Inside the Studio

Ignata Vassileva

Favorite material to work with?
My favorite materials to work with are oil, ink, and pencil.

What themes do you pursue?
The Garden of Eden, Medieval gardens, and people and nature in harmony.

How many years as an artist?
Prior to learning to read and write… I started drawing in the margins of the books which I was taught to read. I was told off, yet nothing helped and I went on drawing. It was a long time ago.

Where is your studio?
I transformed half of my flat in Sofia into a studio. It’s located in a quiet area near the Vitosha mountain.

Art school or self-taught?
The Jules Pascin Academy in Sofia.

Prefer to work with music or in silence?
I cannot start anything without music and a cup of nice Japanese green tea. It wouldn’t work otherwise. Mozart, B.B. King, Eric Clapton, Pink Floyd, Monteverdi… and the sweet aroma of green tea… Everything in the world comes at its place! Harmony!

What’s around the corner from your place?
There are 5 to 6 50-year-old linden trees (intoxicating aroma in June) on the one side and 3 old apple trees, many cherry trees, a wild pear tree, lilac, rose bushes… and about 30 species of birds.

Where can we find you outside the studio?
You can find me outside the studio at the University Botanical Garden Sofia, or with my friends associated with the Bulgarian Society for the Protection of Birds, or at a Japanese tea ceremony.

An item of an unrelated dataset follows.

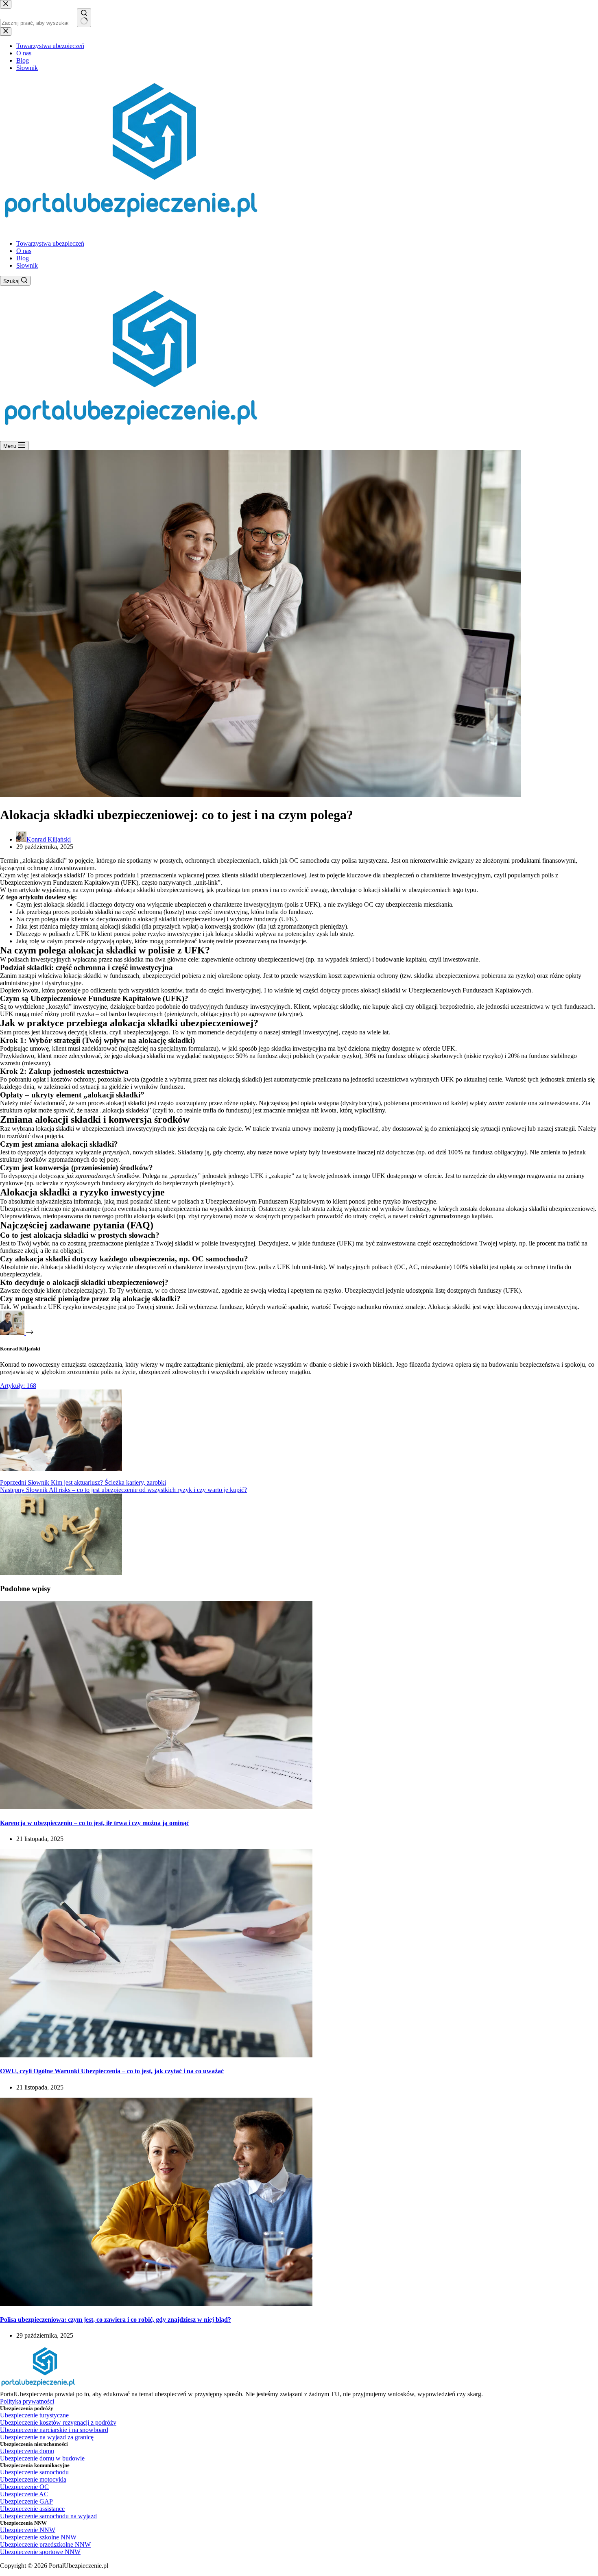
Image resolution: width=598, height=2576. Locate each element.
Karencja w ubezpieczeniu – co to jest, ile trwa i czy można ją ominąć (94, 1822)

If you couldn’t be an artist, what would you do?
Botanist, ornithologist.

What do you collect?
I collect books on botany, ornithology, tea cups, and superb tea.

Favorite contemporary artist?
David Hockney

If you could only have one piece of art in your life, what would it be?
“Eight-Planked Bridge (Yatsuhashi)” by Ogata Korin

Who are your favorite writers?
I like Medieval Chinese poetry, Japanese haikus by Basho and Issa, Plato, St. Augustine the Blessed, Medieval chroniclers…

Is painting dead?
No, this is impossible! The pleasure to paint what you are excited about, the pleasure to play with colours, with composition… There will always be artists who cannot resist this absorbing temptation.

Monet or Manet?
Monet! One day I want to have a garden more wonderful than his.

What inspires you?
I love medieval books. They hide images and words, the spirit of a past age in which there was still a harmonious link between man and nature.

The gardens that I create in my paintings are strongly influenced not only by the texts and miniatures in the old codices, but also by the everyday destruction of nature in our world. The gardens in the medieval Near East and Europe had the Paradise as its model. The selection of the plants to be included was dependent on rules and symbols. The Far East cannons were quite different in the creation of a garden an in its depiction. Nevertheless the two cases were similar in the fact that a harmonious connection was sought with nature.

When I pain and draw, I fill my gardens with birds and plants which hardly survive in the harsh ecological conditions of the modern world. I’d like to give them a small – even though imaginary place – where they would feel happy.